Die Trucker-Partnerschaft ist Legitimation genug

Auffallend nun, dass diese mögliche Minimalgeschwindigkeit mit wachsender Reife von Active Prediction wirklich nur noch dann angefahren wird, wenn sich ein langes und hinreichend steiles Gefälle anschließt, das relativ rasch zur eingestellten Schwungspitzen-Geschwindigkeit führt. Hier differenziert das System offenbar immer genauer – und das ist gut so. Eine Kuppe mit 78 statt 74 km/h zu überrollen macht da schon einen Unterschied. Auch wenn vielleicht der Retarder einen Tick früher gezogen und also Schwungenergie vernichtet wird. Das mag das eine oder andere Hundertstel weniger Spriteinsparung kosten, dem Verkehrsfluss und der Partnerschaft unter Truckern wird jedoch ein Dienst erwiesen. Und das ist ja auch was Wert.

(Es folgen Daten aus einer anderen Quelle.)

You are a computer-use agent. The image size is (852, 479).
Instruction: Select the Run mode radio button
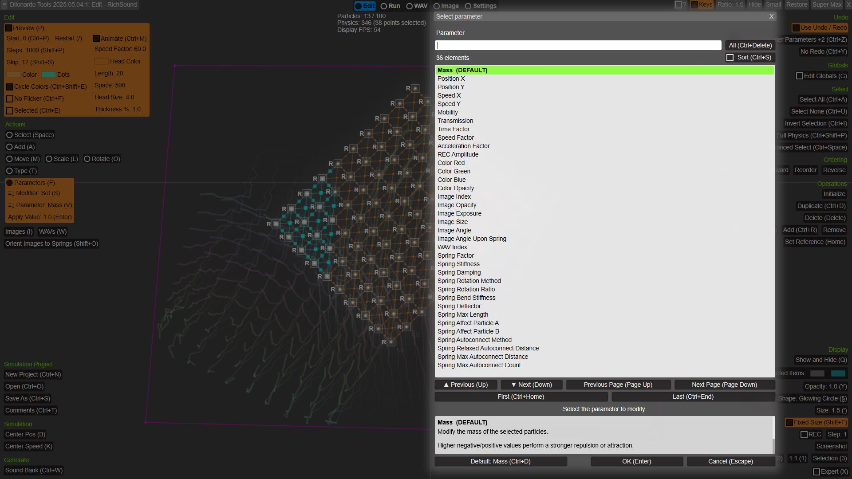pos(384,6)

Wertvoll ist auch das Drehmoment-Angebot des 12,7-l-Sechszylinder: Mit seinen 2.350 Nm zwischen 1.000 und 1.300 Touren verträgt der Schwede auch Drehzahlen um 900/min noch klaglos und nutzt diese Dampfhammer-Charakteristik auch weidlich aus. Wie bei anderen Konkurrenten (siehe Tabelle) passt dazu ein Direktgang-Getriebe, das auf der Autobahn (mit knapp 1.300 Touren) wie auf der Landstraße (1000 Touren) im höchsten, direkt durchtreibenden Gang gefahren werden kann. Das ist natürlich ein Kompromiss, der auf überwiegenden Landstraßen-Einsatz zugeschnitten ist und hier auch sehr sparsam mit Sprit umgeht. 1.300 Touren auf der Autobahn sind aber eigentlich gute 100 Umdrehungen zu viel, damit steigt auch der Verbrauch. Sollten beispielsweise beim Autobahnbau überwiegend Autobahn-Geschwindigkeiten bedient werden, könnte man den R 450 auch mit einem Overdrive-Getriebe ausstatten und die Landstraße dann im direkten Elften mit knapp 1.100 Umdrehungen fahren – da hält der Achsen- und Getriebe-Baukasten von Scania alle Möglichkeiten offen.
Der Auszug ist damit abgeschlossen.